» **SOURCE EXCERPT**:

☆ ☆ ☆ ☆

Hello everyone,
An application I am developing is capable of
extracting text data from almost every PDF document, and for this to
happen I have to parse a font's ToUnicode stream which contains a
CMap.
In a small percentage of files (3 out of 2000 in my
test batch), the cmap looks like this:
/CIDInit /ProcSet findresource begin
12 dict begin
begincmap
/CIDSystemInfo <<
/Registry (Arial,Bold+0) def
/Ordering (T1UV) def
/Supplement 0 def
>> def
/CMapName /Arial,Bold+0 def
1 begincodespacerange <20> <ff> endcodespacerange
31 beginbfrange ....
12 dict begin
begincmap
/CIDSystemInfo <<
/Registry (Arial,Bold+0) def
/Ordering (T1UV) def
/Supplement 0 def
>> def
/CMapName /Arial,Bold+0 def
1 begincodespacerange <20> <ff> endcodespacerange
31 beginbfrange ....

☆ ☆ ☆ ☆

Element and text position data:
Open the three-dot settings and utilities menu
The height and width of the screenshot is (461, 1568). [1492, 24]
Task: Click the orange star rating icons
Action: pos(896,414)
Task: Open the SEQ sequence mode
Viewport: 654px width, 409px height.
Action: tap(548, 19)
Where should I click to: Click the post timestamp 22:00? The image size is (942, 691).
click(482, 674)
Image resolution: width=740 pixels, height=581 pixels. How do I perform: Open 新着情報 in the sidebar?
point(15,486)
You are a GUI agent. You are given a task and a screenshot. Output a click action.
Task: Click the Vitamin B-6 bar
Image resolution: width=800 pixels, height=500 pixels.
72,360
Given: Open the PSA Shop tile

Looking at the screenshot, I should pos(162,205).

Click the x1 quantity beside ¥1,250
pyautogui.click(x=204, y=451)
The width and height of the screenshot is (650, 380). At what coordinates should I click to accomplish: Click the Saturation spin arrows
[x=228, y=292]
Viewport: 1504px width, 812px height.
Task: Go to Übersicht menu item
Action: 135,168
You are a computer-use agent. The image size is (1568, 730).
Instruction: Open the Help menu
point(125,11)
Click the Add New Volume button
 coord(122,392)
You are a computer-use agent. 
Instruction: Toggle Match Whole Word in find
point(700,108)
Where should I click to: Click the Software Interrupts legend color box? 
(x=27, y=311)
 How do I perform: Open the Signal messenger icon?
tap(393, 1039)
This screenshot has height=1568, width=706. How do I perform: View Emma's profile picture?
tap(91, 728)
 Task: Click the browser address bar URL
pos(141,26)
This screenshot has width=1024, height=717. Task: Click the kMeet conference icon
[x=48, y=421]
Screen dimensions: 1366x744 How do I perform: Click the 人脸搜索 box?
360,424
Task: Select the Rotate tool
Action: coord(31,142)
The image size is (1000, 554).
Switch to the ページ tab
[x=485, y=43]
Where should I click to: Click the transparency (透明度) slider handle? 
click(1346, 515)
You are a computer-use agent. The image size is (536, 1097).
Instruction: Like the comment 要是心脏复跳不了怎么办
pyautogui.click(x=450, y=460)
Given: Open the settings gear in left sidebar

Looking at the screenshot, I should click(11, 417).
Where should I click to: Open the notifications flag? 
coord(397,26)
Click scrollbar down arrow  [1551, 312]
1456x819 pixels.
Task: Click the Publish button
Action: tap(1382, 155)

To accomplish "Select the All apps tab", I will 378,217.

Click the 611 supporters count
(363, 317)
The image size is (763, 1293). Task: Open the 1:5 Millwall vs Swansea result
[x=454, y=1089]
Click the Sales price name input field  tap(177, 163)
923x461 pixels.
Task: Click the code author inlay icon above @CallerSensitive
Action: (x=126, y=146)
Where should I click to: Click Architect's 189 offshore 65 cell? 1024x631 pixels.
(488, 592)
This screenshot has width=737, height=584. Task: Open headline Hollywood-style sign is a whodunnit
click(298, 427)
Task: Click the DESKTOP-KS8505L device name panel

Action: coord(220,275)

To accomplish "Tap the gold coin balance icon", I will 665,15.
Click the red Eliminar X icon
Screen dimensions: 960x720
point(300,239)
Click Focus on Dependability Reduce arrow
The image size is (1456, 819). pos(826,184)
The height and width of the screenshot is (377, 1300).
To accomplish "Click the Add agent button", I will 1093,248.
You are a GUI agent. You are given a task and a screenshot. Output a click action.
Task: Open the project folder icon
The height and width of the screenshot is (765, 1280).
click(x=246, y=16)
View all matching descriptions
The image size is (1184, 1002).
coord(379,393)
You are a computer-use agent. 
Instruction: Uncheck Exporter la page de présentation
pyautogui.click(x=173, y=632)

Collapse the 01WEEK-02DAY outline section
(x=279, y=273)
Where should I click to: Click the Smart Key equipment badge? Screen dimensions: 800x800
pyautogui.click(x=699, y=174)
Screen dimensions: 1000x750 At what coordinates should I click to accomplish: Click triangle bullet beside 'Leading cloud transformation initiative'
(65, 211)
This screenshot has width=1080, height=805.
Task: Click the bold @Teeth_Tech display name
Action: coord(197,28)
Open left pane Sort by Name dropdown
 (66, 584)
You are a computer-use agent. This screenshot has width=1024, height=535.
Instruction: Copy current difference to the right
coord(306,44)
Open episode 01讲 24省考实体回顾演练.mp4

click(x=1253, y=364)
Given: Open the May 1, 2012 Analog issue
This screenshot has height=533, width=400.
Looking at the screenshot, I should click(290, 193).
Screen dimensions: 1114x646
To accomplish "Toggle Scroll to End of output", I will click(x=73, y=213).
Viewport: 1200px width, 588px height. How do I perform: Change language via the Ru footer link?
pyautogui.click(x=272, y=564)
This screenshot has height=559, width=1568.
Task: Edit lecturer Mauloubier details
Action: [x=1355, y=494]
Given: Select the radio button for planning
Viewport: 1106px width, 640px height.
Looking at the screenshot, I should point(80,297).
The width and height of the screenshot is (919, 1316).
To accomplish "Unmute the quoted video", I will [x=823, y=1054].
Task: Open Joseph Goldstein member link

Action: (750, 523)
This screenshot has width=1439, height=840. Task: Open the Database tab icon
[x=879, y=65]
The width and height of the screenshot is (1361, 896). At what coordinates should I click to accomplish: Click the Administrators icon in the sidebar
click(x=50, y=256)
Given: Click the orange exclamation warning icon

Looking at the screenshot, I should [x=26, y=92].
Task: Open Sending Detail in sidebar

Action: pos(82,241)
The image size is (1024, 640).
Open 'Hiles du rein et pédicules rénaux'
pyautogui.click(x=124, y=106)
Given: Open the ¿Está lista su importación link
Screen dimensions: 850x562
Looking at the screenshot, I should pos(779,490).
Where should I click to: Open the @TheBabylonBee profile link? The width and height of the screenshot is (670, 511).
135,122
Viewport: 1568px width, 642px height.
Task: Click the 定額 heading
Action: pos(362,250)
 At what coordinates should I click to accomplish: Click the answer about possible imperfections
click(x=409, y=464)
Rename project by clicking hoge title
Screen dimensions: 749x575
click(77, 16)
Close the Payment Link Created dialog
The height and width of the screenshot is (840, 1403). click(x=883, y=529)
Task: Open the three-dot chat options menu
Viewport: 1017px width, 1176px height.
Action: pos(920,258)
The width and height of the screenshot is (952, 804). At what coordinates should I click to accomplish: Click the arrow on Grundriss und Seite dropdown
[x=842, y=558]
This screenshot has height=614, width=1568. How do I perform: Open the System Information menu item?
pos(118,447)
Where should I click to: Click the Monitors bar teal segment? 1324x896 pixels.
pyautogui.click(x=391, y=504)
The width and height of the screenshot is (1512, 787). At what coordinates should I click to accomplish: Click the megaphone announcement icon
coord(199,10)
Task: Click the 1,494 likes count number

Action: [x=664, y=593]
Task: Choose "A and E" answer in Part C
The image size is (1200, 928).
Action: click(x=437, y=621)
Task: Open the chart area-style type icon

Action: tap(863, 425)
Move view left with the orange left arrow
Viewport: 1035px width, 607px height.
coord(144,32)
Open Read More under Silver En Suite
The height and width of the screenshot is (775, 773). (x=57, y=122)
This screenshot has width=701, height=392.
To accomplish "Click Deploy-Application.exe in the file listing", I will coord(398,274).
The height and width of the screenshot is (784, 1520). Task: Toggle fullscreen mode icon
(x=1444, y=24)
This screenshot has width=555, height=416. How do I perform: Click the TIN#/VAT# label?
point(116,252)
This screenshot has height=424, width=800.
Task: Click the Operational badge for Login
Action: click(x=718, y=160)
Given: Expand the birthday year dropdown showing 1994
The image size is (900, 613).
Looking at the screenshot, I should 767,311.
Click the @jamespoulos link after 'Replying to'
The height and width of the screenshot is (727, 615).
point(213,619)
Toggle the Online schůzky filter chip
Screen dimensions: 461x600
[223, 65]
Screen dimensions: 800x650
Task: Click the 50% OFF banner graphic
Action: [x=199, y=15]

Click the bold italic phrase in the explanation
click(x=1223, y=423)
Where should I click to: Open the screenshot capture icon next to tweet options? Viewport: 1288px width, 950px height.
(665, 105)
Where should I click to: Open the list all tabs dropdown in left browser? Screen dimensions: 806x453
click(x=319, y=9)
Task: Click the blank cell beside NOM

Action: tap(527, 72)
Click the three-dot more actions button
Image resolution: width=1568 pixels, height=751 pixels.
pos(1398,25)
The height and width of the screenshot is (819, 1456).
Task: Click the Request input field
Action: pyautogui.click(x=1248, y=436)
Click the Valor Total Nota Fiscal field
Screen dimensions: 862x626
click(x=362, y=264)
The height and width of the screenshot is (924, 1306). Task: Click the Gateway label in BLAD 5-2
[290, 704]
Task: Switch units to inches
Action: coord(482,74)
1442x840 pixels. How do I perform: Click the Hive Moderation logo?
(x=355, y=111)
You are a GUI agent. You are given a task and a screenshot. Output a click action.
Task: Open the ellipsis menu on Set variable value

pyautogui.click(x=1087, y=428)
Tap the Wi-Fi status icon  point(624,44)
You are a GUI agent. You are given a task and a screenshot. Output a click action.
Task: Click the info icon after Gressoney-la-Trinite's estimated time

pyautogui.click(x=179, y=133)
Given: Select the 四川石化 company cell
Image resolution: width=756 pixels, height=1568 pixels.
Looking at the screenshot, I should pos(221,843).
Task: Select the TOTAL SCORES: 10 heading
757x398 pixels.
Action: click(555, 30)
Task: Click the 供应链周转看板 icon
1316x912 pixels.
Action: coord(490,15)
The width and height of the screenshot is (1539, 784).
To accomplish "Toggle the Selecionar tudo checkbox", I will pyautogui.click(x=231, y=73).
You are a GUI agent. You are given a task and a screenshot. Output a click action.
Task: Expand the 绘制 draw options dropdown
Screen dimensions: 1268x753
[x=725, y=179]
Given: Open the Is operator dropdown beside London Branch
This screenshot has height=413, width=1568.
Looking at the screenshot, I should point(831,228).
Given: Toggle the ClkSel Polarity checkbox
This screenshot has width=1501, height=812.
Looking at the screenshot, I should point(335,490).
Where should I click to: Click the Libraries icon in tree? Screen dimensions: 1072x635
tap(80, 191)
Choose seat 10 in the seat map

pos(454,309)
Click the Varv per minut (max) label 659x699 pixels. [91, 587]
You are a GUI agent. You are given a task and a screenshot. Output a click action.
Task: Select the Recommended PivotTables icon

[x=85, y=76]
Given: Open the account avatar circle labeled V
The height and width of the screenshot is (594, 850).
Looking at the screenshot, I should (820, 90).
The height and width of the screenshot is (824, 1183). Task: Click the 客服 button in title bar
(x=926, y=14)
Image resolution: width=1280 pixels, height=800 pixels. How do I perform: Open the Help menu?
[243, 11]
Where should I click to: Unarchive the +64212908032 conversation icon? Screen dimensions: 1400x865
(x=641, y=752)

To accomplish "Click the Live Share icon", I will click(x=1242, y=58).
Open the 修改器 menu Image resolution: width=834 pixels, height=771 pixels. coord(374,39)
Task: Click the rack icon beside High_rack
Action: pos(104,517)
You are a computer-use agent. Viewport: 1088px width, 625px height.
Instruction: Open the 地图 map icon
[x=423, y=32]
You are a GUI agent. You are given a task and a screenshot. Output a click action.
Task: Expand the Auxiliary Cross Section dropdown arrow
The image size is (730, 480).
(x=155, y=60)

☆ ☆ ☆ ☆

» **CHALLENGE 1**: In the forum post about parsing PDF ToUnicode CMaps, how many files in the test batch had a cmap like the one shown?
» **CHALLENGE 2**: Write the next part of the forum post about parsing PDF ToUnicode CMaps, picking up right after its last line.

» **EXERCISE OUTPUT 1**: 3 out of 2000.

» **EXERCISE OUTPUT 2**:
The embedded
dictionary contains the word def which trails each entry, and
that makes the dictionary unreadable by my parser, since it expects the strict
<< /Name Value >> structure, and this nasty little word
breaks it.
My questions are: what exactly does the word
def mean, and what's it doing inside a dictionary? Can someone
shed some light?
Any help would be greatly appreciated!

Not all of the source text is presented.